Song by Owl City

from the album Wreck-It Ralph: Original Motion Picture Soundtrack
- Released: October 6, 2012
- Genre: Dance-pop; synth-pop; EDM;
- Length: 3:40
- Label: Walt Disney/Universal Republic Records
- Songwriters: Adam Young; Matt Thiessen; Brian Lee;
- Producer: Adam Young

Music video
- "When Can I See You Again? (From Wreck it Ralph)" on YouTube

= When Can I See You Again? =

"When Can I See You Again?" is a song by American electronica project Owl City from the 2012 Walt Disney Animation Studios film Wreck-It Ralph. It was written and produced by Adam Young, with additional writing from Matt Thiessen and Brian Lee. The song was made available for streaming on October 6, 2012 via AOL Music.

==Background==
Following the success of his 2012 hit, "Good Time", with Carly Rae Jepsen, Disney reached out to Adam Young to contribute a song to Wreck-It Ralph. Tom MacDougall stated that he chose Owl City because his music, "felt very much in sync with videogames."

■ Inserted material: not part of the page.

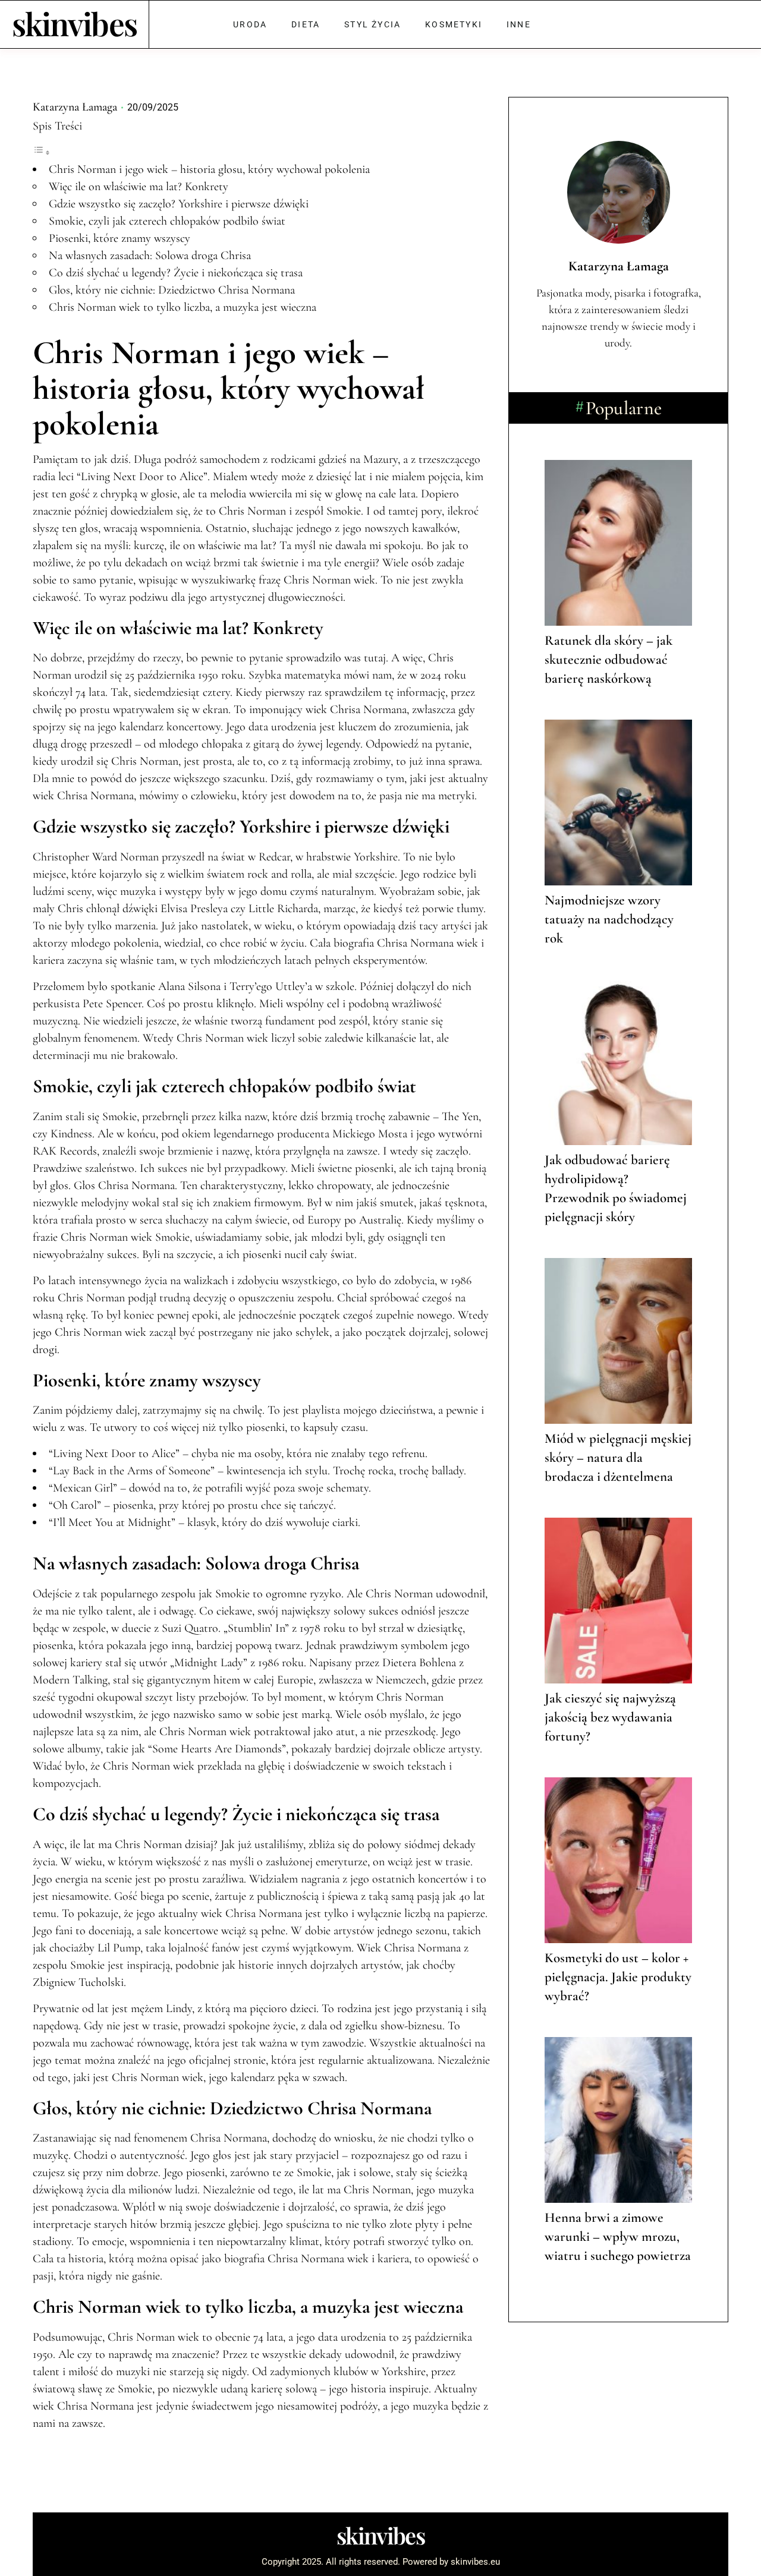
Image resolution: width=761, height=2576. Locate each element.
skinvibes (74, 23)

==Composition and lyrics==
"When Can I See You Again?" is an uptempo dance-pop and synth-pop single. It features Young's "light vocals over a bed of pounding drums and twinkly synths". Young told AOL Music, "As a huge fan of Disney animation films growing up, it was a real honor to write 'When Can I See You Again' for Wreck-It Ralph. I felt like it was really challenging to try to live up to the Disney legacy. I had a blast." Since October 1, 2014, a Cantonese-language arrangement has been used as one of the two theme songs for Hong Kong Disneyland's Paint the Night Parade, alongside "Baroque Hoedown". An expanded version of the parade premiered at Disneyland in Anaheim, California, on May 22, 2015, and features new lyrics and vocals recorded by Young.

==Music video==

The music video for the song includes Young singing in front of an arcade game.

The music video for "When Can I See You Again?" was released on October 26, 2012, and directed by Matt Stawski. It features "fun video game themes" and clips from Wreck-It Ralph. Young told AOL Music, "The funniest thing has been actually standing in front of the arcade game with controls, putting the quarter in. It's great to be back and feel like I'm 12 years old again in the arcade."

==Awards and nominations==

Awards and nominations for "When Can I See You Again?"
| Year | Organization | Award | Result | Ref(s) |
|---|---|---|---|---|
| 2012 | Phoenix Film Critics Society Awards | Best Original Song | Nominated |  |

==Charts==

===Weekly charts===

Weekly chart performance for "When Can I See You Again?"
| Chart (2012–13) | Peak position |
|---|---|
| Canada (Canadian Hot 100) | 78 |
| Japan (Japan Hot 100) | 100 |
| US Bubbling Under Hot 100 Singles (Billboard) | 11 |
| US Digital Songs (Billboard) | 60 |
| US Kid Digital Song Sales (Billboard) | 1 |

===Year-end charts===

Year-end chart performance for "When Can I See You Again?"
| Chart (2013) | Position |
|---|---|
| US Kid Digital Song Sales (Billboard) | 1 |
| Chart (2014) | Position |
| US Kid Digital Song Sales (Billboard) | 5 |
| Chart (2015) | Position |
| US Kid Digital Song Sales (Billboard) | 16 |

==Certifications==

Certifications for "When Can I See You Again?"
| Region | Certification | Certified units/sales |
| New Zealand (RMNZ) | Gold | 15,000^{‡} |
| United Kingdom (BPI) | Silver | 200,000^{‡} |
| United States (RIAA) | Platinum | 1,000,000^{‡} |
^{‡} Sales+streaming figures based on certification alone.